> EXCERPT:

┏━━

Disney's Noah is a 1998 television film directed by Ken Kwapis. The movie premiered on October 11, 1998 as part of The Wonderful World of Disney and stars Tony Danza as a modern-day jaded contractor who undergoes a remarkable transformation while building an ark like Noah's. It also stars Wallace Shawn and Jane Sibbett.

Plot

In order to save his family and home town, contractor Norman Waters (Tony Danza) is tasked by an angel named Zach (Wallace Shawn) to rebuild Noah's Ark in 40 days to prepare for a great massive flood.

┗━━

> EXERCISE DIRECTIONS:
Reproduce the text on the 1998 television film Noah word for word, in full.

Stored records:
┏━━

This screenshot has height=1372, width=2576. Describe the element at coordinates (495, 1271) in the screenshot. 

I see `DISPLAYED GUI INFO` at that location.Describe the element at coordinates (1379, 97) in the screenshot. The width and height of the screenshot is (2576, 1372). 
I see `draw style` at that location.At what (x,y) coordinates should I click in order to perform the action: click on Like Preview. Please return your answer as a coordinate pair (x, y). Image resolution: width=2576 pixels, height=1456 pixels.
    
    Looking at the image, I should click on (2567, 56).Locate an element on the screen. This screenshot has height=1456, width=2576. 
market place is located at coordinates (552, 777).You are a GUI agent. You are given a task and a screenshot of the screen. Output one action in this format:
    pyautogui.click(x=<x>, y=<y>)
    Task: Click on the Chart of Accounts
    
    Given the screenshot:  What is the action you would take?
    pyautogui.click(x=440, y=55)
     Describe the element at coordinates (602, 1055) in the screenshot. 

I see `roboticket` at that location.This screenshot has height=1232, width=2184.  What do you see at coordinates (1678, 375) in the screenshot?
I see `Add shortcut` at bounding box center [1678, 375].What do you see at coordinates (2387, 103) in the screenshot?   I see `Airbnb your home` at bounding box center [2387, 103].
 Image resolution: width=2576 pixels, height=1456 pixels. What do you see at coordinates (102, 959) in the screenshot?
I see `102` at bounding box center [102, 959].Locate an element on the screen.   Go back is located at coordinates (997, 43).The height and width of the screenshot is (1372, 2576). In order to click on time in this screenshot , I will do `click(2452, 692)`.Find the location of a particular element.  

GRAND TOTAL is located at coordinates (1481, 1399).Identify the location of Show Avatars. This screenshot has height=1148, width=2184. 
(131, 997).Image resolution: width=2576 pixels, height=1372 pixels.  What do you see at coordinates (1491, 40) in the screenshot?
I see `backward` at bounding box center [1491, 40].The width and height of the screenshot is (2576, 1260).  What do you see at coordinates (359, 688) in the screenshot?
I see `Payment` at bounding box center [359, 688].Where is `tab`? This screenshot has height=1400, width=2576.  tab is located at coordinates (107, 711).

┗━━

> EXERCISE OUTPUT:
Disney's Noah is a 1998 television film directed by Ken Kwapis. The movie premiered on October 11, 1998 as part of The Wonderful World of Disney and stars Tony Danza as a modern-day jaded contractor who undergoes a remarkable transformation while building an ark like Noah's. It also stars Wallace Shawn and Jane Sibbett.

Plot

In order to save his family and home town, contractor Norman Waters (Tony Danza) is tasked by an angel named Zach (Wallace Shawn) to rebuild Noah's Ark in 40 days to prepare for a great massive flood.